RJMC Results - Githubissues

ramess101 commented 7 years ago

Currently the RJMC algorithm gives the result that the one parameter model is justified only in a 3:1 ratio. We expected that the one parameter model (just epsilon) would always be favored because we are only matching HVP (which only depends on epsilon). Most likely we have an error in our acceptance criterion when going from the two parameter model (eps/sig) to the one parameter model (eps) and viceversa.

mrshirts commented 7 years ago

Good to know. Some combination of Josh, Bryce, and myself can take a look at this on the back-burner.

maxentile commented 7 years ago

I can take a look at this! The acceptance criterion to check is here https://github.com/ramess101/RJMC-LJ-HVP/blob/master/RJMC_LJ_HVP.py#L142-L160 ?

ramess101 commented 7 years ago

Great! I admit that I have not looked at this in a few months and did not document as well as I should have. That being said, it's a pretty simple problem/code so just let me know what questions you have as to the coding and implementation.

The acceptance criterion to check is here https://github.com/ramess101/RJMC-LJ-HVP/blob/master/RJMC_LJ_HVP.py#L142-L160 ?

Yes. I would also take a look at lines 116-132 since it could be a bookkeeping problem with how I am updating the Markov Chain.

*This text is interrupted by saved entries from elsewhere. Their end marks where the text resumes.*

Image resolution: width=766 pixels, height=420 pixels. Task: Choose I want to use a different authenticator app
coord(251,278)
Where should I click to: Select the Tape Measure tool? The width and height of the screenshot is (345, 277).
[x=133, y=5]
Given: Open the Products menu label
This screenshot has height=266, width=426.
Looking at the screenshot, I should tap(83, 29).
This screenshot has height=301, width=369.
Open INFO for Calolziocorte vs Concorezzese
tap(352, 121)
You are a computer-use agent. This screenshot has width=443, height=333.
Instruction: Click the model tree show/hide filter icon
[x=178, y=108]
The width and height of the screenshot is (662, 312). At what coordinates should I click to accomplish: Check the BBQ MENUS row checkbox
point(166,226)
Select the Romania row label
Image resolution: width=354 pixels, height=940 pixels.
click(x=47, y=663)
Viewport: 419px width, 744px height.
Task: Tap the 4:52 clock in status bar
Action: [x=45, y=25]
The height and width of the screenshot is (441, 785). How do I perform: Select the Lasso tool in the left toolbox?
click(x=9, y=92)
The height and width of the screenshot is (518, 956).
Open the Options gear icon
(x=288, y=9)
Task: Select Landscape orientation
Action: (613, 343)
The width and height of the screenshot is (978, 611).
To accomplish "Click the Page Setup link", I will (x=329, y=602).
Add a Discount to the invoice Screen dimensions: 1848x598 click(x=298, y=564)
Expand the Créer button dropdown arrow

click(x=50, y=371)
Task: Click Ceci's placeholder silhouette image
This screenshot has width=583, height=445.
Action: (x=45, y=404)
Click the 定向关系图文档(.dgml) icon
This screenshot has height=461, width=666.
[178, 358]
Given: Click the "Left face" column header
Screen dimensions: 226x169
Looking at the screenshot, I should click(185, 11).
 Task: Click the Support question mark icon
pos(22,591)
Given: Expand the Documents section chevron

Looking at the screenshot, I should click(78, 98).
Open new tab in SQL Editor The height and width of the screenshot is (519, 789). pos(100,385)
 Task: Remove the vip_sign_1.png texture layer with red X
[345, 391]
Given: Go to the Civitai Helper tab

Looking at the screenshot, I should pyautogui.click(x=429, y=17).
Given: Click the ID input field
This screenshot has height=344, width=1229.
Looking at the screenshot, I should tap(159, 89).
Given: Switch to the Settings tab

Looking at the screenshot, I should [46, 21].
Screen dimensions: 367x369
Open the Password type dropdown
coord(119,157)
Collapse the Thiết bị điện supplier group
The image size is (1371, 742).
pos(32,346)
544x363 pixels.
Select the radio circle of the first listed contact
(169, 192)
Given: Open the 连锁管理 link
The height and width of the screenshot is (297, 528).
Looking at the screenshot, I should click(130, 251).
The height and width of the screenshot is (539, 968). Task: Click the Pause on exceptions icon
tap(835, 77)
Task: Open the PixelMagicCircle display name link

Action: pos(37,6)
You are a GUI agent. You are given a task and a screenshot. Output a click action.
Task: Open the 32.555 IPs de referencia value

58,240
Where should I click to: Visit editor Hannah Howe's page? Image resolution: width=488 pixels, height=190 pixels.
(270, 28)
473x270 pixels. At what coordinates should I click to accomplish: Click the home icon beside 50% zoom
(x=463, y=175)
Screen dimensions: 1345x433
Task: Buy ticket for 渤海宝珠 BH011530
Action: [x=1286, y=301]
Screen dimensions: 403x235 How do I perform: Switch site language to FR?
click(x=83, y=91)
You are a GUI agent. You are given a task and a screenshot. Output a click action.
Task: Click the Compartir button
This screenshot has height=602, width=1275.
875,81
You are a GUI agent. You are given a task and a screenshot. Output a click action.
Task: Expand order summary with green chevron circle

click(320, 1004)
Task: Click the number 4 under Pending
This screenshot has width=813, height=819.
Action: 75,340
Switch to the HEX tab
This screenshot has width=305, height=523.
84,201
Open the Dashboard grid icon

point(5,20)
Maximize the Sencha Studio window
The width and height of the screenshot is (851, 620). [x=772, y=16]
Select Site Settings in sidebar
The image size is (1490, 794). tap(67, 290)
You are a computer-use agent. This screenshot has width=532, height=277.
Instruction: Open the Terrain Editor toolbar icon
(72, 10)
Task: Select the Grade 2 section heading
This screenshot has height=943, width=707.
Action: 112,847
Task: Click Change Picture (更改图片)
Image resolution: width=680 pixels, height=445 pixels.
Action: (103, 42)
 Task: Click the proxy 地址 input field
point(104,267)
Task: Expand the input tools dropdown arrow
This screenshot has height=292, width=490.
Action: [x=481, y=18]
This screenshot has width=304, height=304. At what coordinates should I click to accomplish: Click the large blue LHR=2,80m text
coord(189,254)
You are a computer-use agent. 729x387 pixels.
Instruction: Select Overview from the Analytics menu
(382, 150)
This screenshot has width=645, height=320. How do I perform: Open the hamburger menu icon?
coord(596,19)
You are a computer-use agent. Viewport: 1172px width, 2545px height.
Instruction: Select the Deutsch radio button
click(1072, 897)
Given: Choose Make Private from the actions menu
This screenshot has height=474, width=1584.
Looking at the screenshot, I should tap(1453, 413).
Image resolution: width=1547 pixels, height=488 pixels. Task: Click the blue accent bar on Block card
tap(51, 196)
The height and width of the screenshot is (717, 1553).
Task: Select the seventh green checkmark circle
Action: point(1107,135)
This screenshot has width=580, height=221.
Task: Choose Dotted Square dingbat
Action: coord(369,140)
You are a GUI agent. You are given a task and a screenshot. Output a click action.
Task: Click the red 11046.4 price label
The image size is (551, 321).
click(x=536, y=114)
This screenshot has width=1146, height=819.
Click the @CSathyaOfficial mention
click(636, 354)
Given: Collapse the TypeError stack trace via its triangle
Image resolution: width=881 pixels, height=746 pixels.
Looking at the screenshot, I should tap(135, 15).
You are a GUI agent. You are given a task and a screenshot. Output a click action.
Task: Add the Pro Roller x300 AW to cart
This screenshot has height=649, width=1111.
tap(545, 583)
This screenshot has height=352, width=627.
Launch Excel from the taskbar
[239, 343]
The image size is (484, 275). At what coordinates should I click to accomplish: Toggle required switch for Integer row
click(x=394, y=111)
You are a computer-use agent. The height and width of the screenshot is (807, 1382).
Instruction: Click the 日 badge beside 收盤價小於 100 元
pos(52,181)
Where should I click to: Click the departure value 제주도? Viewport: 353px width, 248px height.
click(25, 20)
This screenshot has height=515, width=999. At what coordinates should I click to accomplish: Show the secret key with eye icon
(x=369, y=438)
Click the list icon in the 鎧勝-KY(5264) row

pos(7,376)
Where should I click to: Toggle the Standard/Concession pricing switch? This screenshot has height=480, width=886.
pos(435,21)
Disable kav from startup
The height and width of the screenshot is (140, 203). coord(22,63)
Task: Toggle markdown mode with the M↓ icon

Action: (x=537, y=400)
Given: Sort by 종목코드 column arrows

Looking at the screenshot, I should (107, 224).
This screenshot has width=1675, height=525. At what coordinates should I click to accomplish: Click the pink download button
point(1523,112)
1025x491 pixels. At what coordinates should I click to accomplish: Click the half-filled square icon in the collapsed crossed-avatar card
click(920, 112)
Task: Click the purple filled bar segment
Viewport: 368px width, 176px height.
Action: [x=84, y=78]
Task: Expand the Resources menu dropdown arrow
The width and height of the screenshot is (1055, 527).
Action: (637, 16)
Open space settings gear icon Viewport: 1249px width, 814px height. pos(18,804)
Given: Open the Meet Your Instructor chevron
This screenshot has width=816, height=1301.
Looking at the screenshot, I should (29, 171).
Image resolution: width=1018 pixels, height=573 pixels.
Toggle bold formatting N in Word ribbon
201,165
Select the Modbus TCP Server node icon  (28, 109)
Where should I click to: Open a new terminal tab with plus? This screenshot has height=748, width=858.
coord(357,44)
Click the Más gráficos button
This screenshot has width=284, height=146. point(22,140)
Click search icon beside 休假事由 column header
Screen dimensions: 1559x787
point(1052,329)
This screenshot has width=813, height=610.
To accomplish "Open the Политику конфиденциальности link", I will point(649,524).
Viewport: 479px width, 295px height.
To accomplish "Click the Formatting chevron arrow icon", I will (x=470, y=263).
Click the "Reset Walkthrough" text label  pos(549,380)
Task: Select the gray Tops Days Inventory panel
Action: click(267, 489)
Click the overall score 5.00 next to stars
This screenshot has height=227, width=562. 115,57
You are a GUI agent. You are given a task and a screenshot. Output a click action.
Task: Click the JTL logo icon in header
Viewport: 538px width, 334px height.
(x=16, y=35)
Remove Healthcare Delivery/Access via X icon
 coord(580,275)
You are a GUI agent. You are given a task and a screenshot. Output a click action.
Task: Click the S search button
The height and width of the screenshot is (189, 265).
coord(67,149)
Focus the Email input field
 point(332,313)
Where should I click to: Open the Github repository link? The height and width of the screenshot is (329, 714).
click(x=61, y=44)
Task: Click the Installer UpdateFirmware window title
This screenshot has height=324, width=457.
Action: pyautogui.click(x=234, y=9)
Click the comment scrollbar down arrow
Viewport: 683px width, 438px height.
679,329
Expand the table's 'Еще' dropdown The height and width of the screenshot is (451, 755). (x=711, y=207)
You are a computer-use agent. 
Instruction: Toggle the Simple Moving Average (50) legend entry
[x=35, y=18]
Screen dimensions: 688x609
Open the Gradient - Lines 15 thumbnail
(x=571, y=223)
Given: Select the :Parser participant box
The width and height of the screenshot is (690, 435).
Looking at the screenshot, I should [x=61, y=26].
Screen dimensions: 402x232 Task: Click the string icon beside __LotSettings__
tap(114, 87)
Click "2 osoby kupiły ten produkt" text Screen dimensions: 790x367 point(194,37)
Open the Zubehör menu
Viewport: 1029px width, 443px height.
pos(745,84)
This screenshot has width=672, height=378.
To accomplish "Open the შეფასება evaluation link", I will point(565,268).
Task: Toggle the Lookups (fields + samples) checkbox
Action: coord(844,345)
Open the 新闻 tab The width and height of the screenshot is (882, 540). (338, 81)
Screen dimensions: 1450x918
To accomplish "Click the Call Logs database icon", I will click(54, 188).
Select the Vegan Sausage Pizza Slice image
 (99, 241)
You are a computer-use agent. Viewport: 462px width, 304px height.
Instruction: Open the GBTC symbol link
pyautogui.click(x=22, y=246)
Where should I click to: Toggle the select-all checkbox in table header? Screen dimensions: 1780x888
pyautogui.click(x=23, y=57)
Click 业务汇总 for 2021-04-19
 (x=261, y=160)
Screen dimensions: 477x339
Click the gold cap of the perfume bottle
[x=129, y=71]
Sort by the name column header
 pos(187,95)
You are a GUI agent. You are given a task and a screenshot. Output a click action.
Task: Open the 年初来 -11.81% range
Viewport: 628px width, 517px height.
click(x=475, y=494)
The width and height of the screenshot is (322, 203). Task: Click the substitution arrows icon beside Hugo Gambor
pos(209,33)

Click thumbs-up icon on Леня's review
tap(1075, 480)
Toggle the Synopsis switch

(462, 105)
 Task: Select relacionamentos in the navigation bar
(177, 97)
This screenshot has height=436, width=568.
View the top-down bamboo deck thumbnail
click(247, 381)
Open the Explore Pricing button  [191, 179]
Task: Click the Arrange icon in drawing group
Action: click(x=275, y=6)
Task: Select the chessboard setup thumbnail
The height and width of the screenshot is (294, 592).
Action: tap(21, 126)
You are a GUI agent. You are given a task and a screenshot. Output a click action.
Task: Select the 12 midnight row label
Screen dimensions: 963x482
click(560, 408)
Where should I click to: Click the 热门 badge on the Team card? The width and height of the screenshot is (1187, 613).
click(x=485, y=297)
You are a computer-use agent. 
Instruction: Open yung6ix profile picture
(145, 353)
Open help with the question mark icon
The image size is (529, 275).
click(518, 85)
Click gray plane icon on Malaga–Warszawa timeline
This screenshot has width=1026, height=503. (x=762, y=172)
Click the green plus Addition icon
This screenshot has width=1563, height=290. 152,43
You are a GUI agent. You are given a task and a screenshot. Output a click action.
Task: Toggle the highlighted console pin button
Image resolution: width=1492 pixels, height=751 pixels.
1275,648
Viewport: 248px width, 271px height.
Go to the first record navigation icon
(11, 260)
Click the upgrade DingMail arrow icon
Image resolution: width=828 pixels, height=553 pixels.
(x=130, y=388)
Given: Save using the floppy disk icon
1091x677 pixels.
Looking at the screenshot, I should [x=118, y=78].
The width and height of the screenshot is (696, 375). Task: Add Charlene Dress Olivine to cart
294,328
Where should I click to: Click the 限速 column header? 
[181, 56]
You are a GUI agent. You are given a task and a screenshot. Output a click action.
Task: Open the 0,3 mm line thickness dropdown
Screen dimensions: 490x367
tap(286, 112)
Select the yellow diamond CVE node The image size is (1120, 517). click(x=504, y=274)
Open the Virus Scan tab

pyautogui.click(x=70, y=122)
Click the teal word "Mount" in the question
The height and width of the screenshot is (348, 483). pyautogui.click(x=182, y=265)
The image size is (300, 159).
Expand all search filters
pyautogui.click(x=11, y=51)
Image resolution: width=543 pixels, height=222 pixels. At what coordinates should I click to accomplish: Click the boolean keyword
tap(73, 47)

I am also completely open to using pymc. From what I could tell, pymc does not have a clear RJMC interface which is why I wrote my own code.

ramess101 commented 6 years ago

I am copying an email correspondence I had with @jchodera a while ago:

Me:

As I interpret this equation, p(theta_j | D)/p(theta_i | D) is just the posterior distribution ratio that we normally compute with Metropolis-Hastings MCMC. The P(M_j) / P(M_i) is the prior knowledge ratio for the two models. If I assume that the prior knowledge suggests that they are equally probable this ratio will just be 1. The P(M_i | M_j) / P(M_i | M_j) is the ratio of "jump from the current model" at "pre-specified probabilities". Currently, in my code every MC step has a 50:50 probability of a model swap, therefore this ratio should be 1. The final term (T_ji/T_ij) is the one I am not as sure about. In other texts I have seen this ratio expressed as a single term, namely, the determinant of the Jacobian matrix. Currently, I am using a value of 1, but maybe this is my problem. In my specific example, I assumed that the Jacobian would be 1 because the parameters remain unchanged when going from one model to the next (since in one model the second parameter is simply ignored). However, I have come across some work where they introduce an auxiliary variable into the single parameter model so that they both have 2 parameters. Unfortunately, it is not clear to me how I would do this for my specific example.

John:

Apologies if the notation here was confusing! I realize now this is much more difficult to understand than I had hoped.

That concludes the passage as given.